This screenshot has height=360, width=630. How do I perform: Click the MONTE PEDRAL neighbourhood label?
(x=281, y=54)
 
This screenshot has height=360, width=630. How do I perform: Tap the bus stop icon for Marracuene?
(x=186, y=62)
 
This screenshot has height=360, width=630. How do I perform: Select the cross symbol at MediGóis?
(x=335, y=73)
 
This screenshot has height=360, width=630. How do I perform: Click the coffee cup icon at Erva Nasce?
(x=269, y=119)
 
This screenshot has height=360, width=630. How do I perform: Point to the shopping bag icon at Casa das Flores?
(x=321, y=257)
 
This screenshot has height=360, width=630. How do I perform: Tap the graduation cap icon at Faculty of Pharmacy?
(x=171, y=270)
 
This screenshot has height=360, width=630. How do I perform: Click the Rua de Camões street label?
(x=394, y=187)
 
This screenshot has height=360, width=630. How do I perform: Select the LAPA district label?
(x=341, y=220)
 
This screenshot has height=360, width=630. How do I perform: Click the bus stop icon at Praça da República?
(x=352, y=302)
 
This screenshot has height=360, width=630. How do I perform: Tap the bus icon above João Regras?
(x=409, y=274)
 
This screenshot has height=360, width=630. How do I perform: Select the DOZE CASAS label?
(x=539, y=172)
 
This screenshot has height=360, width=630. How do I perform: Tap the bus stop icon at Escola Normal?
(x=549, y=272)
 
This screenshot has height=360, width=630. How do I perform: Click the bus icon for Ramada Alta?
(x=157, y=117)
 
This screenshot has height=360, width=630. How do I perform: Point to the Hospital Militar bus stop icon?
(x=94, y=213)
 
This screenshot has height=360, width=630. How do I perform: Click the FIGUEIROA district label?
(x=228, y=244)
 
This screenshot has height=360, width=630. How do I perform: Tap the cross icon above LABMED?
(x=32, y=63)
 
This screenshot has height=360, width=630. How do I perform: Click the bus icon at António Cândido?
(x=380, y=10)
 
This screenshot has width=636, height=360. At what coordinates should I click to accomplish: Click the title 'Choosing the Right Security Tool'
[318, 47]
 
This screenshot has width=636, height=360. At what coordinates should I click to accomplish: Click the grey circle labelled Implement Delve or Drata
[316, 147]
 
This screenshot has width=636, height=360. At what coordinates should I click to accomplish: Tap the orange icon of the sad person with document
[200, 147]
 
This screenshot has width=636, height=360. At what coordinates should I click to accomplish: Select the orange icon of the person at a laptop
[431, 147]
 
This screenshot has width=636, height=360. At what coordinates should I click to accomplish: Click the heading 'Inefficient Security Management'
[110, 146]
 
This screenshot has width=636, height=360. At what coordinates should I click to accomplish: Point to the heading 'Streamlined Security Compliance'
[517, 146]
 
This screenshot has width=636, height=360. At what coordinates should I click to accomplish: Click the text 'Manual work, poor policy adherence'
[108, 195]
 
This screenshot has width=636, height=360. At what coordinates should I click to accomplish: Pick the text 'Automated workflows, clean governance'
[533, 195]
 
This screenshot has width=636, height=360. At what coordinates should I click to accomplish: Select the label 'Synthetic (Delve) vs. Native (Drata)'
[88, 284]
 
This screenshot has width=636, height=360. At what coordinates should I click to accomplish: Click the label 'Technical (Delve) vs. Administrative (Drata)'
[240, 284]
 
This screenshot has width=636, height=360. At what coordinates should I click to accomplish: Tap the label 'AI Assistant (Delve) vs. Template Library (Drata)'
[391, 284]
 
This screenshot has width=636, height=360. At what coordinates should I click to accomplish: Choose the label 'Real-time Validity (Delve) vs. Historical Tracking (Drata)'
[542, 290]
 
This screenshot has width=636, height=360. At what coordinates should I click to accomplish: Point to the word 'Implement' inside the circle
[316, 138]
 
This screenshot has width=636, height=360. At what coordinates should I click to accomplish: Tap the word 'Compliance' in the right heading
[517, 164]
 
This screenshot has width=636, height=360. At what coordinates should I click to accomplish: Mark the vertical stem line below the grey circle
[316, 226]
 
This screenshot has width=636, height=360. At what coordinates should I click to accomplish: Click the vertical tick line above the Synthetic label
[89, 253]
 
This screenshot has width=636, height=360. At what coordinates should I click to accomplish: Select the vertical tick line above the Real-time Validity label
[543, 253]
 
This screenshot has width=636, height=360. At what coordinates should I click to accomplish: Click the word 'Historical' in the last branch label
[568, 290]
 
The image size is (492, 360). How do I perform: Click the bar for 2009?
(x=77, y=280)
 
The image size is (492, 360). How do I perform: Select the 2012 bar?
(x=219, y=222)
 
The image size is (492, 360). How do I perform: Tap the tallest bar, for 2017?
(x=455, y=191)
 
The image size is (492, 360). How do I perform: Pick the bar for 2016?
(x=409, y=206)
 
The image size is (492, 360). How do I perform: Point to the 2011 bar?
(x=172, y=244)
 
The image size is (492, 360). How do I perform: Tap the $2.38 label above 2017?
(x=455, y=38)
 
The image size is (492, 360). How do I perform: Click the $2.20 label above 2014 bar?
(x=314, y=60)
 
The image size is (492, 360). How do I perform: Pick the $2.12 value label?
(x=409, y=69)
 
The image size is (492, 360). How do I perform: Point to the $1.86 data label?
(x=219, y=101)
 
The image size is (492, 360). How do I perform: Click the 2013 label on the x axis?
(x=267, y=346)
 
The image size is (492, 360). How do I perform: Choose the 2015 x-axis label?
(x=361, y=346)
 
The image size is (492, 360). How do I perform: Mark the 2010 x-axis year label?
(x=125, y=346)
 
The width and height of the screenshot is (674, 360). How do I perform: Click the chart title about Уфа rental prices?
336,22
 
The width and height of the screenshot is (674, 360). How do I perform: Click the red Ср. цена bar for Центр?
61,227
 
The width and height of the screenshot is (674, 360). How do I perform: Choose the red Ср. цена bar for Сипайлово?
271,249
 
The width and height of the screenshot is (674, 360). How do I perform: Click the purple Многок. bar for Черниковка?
--
▸ Opdracht: Zet alle bovenstaande records om in een Markdown-tabel met de kolommen "Nr" en "Regel", waarbij elke regel een eigen rij met een volgnummer krijgt. Laat lege regels weg.

▸ Volledig antwoord:
| Nr | Regel |
|---|---|
| 1 | This screenshot has height=360, width=630. How do I perform: Click the MONTE PEDRAL neighbourhood label? |
| 2 | (x=281, y=54) |
| 3 | This screenshot has height=360, width=630. How do I perform: Tap the bus stop icon for Marracuene? |
| 4 | (x=186, y=62) |
| 5 | This screenshot has height=360, width=630. How do I perform: Select the cross symbol at MediGóis? |
| 6 | (x=335, y=73) |
| 7 | This screenshot has height=360, width=630. How do I perform: Click the coffee cup icon at Erva Nasce? |
| 8 | (x=269, y=119) |
| 9 | This screenshot has height=360, width=630. How do I perform: Point to the shopping bag icon at Casa das Flores? |
| 10 | (x=321, y=257) |
| 11 | This screenshot has height=360, width=630. How do I perform: Tap the graduation cap icon at Faculty of Pharmacy? |
| 12 | (x=171, y=270) |
| 13 | This screenshot has height=360, width=630. How do I perform: Click the Rua de Camões street label? |
| 14 | (x=394, y=187) |
| 15 | This screenshot has height=360, width=630. How do I perform: Select the LAPA district label? |
| 16 | (x=341, y=220) |
| 17 | This screenshot has height=360, width=630. How do I perform: Click the bus stop icon at Praça da República? |
| 18 | (x=352, y=302) |
| 19 | This screenshot has height=360, width=630. How do I perform: Tap the bus icon above João Regras? |
| 20 | (x=409, y=274) |
| 21 | This screenshot has height=360, width=630. How do I perform: Select the DOZE CASAS label? |
| 22 | (x=539, y=172) |
| 23 | This screenshot has height=360, width=630. How do I perform: Tap the bus stop icon at Escola Normal? |
| 24 | (x=549, y=272) |
| 25 | This screenshot has height=360, width=630. How do I perform: Click the bus icon for Ramada Alta? |
| 26 | (x=157, y=117) |
| 27 | This screenshot has height=360, width=630. How do I perform: Point to the Hospital Militar bus stop icon? |
| 28 | (x=94, y=213) |
| 29 | This screenshot has height=360, width=630. How do I perform: Click the FIGUEIROA district label? |
| 30 | (x=228, y=244) |
| 31 | This screenshot has height=360, width=630. How do I perform: Tap the cross icon above LABMED? |
| 32 | (x=32, y=63) |
| 33 | This screenshot has height=360, width=630. How do I perform: Click the bus icon at António Cândido? |
| 34 | (x=380, y=10) |
| 35 | This screenshot has width=636, height=360. At what coordinates should I click to accomplish: Click the title 'Choosing the Right Security Tool' |
| 36 | [318, 47] |
| 37 | This screenshot has width=636, height=360. At what coordinates should I click to accomplish: Click the grey circle labelled Implement Delve or Drata |
| 38 | [316, 147] |
| 39 | This screenshot has width=636, height=360. At what coordinates should I click to accomplish: Tap the orange icon of the sad person with document |
| 40 | [200, 147] |
| 41 | This screenshot has width=636, height=360. At what coordinates should I click to accomplish: Select the orange icon of the person at a laptop |
| 42 | [431, 147] |
| 43 | This screenshot has width=636, height=360. At what coordinates should I click to accomplish: Click the heading 'Inefficient Security Management' |
| 44 | [110, 146] |
| 45 | This screenshot has width=636, height=360. At what coordinates should I click to accomplish: Point to the heading 'Streamlined Security Compliance' |
| 46 | [517, 146] |
| 47 | This screenshot has width=636, height=360. At what coordinates should I click to accomplish: Click the text 'Manual work, poor policy adherence' |
| 48 | [108, 195] |
| 49 | This screenshot has width=636, height=360. At what coordinates should I click to accomplish: Pick the text 'Automated workflows, clean governance' |
| 50 | [533, 195] |
| 51 | This screenshot has width=636, height=360. At what coordinates should I click to accomplish: Select the label 'Synthetic (Delve) vs. Native (Drata)' |
| 52 | [88, 284] |
| 53 | This screenshot has width=636, height=360. At what coordinates should I click to accomplish: Click the label 'Technical (Delve) vs. Administrative (Drata)' |
| 54 | [240, 284] |
| 55 | This screenshot has width=636, height=360. At what coordinates should I click to accomplish: Tap the label 'AI Assistant (Delve) vs. Template Library (Drata)' |
| 56 | [391, 284] |
| 57 | This screenshot has width=636, height=360. At what coordinates should I click to accomplish: Choose the label 'Real-time Validity (Delve) vs. Historical Tracking (Drata)' |
| 58 | [542, 290] |
| 59 | This screenshot has width=636, height=360. At what coordinates should I click to accomplish: Point to the word 'Implement' inside the circle |
| 60 | [316, 138] |
| 61 | This screenshot has width=636, height=360. At what coordinates should I click to accomplish: Tap the word 'Compliance' in the right heading |
| 62 | [517, 164] |
| 63 | This screenshot has width=636, height=360. At what coordinates should I click to accomplish: Mark the vertical stem line below the grey circle |
| 64 | [316, 226] |
| 65 | This screenshot has width=636, height=360. At what coordinates should I click to accomplish: Click the vertical tick line above the Synthetic label |
| 66 | [89, 253] |
| 67 | This screenshot has width=636, height=360. At what coordinates should I click to accomplish: Select the vertical tick line above the Real-time Validity label |
| 68 | [543, 253] |
| 69 | This screenshot has width=636, height=360. At what coordinates should I click to accomplish: Click the word 'Historical' in the last branch label |
| 70 | [568, 290] |
| 71 | The image size is (492, 360). How do I perform: Click the bar for 2009? |
| 72 | (x=77, y=280) |
| 73 | The image size is (492, 360). How do I perform: Select the 2012 bar? |
| 74 | (x=219, y=222) |
| 75 | The image size is (492, 360). How do I perform: Tap the tallest bar, for 2017? |
| 76 | (x=455, y=191) |
| 77 | The image size is (492, 360). How do I perform: Pick the bar for 2016? |
| 78 | (x=409, y=206) |
| 79 | The image size is (492, 360). How do I perform: Point to the 2011 bar? |
| 80 | (x=172, y=244) |
| 81 | The image size is (492, 360). How do I perform: Tap the $2.38 label above 2017? |
| 82 | (x=455, y=38) |
| 83 | The image size is (492, 360). How do I perform: Click the $2.20 label above 2014 bar? |
| 84 | (x=314, y=60) |
| 85 | The image size is (492, 360). How do I perform: Pick the $2.12 value label? |
| 86 | (x=409, y=69) |
| 87 | The image size is (492, 360). How do I perform: Point to the $1.86 data label? |
| 88 | (x=219, y=101) |
| 89 | The image size is (492, 360). How do I perform: Click the 2013 label on the x axis? |
| 90 | (x=267, y=346) |
| 91 | The image size is (492, 360). How do I perform: Choose the 2015 x-axis label? |
| 92 | (x=361, y=346) |
| 93 | The image size is (492, 360). How do I perform: Mark the 2010 x-axis year label? |
| 94 | (x=125, y=346) |
| 95 | The width and height of the screenshot is (674, 360). How do I perform: Click the chart title about Уфа rental prices? |
| 96 | 336,22 |
| 97 | The width and height of the screenshot is (674, 360). How do I perform: Click the red Ср. цена bar for Центр? |
| 98 | 61,227 |
| 99 | The width and height of the screenshot is (674, 360). How do I perform: Choose the red Ср. цена bar for Сипайлово? |
| 100 | 271,249 |
| 101 | The width and height of the screenshot is (674, 360). How do I perform: Click the purple Многок. bar for Черниковка? |